DESCRIPTION OF THE TASK: Which lines of the entries contain the string "click"? Copy each of them.

Data excerpts:
----
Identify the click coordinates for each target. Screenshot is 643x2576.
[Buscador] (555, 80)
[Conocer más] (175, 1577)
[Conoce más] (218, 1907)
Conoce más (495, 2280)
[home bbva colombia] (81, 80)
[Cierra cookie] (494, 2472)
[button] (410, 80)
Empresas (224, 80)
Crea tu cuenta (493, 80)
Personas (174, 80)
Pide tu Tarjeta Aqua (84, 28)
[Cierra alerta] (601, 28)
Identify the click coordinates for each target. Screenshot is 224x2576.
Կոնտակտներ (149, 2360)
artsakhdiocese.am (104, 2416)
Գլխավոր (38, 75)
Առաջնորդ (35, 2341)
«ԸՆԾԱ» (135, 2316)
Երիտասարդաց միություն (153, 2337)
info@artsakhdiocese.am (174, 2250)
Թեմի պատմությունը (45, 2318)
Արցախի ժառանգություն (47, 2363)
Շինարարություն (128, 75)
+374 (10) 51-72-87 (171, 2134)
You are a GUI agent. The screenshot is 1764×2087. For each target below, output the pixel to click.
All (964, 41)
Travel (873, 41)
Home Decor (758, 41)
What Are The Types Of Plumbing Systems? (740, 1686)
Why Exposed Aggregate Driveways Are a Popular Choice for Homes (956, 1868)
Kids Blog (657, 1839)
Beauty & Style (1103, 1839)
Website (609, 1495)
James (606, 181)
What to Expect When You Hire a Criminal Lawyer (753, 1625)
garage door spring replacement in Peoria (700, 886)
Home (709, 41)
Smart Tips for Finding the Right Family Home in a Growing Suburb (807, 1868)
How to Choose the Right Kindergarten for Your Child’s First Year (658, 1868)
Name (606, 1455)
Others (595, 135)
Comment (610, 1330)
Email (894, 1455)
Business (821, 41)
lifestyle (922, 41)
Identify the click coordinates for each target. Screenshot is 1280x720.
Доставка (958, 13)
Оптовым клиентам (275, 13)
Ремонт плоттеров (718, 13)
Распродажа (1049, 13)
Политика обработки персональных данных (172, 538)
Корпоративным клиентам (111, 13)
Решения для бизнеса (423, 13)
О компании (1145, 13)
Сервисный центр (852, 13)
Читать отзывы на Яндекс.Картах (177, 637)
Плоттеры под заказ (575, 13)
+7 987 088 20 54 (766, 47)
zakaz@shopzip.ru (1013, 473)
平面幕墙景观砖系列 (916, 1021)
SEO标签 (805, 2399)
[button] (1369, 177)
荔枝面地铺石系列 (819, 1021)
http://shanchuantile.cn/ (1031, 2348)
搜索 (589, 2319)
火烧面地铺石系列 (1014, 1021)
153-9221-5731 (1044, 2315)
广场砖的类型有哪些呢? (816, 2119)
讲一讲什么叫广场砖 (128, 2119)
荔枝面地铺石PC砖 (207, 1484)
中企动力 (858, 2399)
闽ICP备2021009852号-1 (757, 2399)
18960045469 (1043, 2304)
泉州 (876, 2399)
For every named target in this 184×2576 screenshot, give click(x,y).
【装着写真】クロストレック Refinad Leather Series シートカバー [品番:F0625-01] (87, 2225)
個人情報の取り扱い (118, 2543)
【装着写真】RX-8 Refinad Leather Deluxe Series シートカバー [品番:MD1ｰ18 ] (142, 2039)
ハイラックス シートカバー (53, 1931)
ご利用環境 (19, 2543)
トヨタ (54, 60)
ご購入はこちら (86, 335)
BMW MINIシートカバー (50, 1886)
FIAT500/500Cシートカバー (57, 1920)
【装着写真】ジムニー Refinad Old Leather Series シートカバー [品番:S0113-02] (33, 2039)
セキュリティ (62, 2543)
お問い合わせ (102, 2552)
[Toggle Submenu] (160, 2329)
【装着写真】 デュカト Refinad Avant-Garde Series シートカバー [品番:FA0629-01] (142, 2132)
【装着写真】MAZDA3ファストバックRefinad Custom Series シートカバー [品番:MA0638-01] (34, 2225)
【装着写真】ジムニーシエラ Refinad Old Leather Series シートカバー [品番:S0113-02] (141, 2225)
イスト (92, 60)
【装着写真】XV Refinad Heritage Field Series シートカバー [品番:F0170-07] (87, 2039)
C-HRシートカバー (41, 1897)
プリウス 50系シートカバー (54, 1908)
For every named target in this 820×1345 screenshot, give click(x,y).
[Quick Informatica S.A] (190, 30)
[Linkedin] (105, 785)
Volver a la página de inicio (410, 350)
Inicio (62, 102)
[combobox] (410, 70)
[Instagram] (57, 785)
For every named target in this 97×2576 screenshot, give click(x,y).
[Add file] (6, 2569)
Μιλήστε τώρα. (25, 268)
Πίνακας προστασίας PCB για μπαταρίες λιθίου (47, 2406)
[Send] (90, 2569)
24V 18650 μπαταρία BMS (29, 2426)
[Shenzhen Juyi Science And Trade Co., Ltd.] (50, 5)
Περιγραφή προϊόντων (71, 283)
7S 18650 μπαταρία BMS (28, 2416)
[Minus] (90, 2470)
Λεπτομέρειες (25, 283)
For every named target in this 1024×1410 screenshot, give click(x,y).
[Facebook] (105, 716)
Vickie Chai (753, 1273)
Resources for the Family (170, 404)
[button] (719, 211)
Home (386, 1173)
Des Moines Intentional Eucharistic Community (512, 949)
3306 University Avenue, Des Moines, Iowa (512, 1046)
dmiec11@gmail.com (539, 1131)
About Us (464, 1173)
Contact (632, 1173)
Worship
----
RESULT OF THIS TASK:
Identify the click coordinates for each target. Screenshot is 643x2576.
Identify the click coordinates for each target. Screenshot is 224x2576.
You are a GUI agent. The screenshot is 1764×2087. For each target below, output the pixel to click.
Identify the click coordinates for each target. Screenshot is 1280x720.
For every named target in this 184×2576 screenshot, give click(x,y).
For every named target in this 820×1345 screenshot, give click(x,y).
For every named target in this 97×2576 screenshot, give click(x,y).
For every named target in this 1024×1410 screenshot, give click(x,y).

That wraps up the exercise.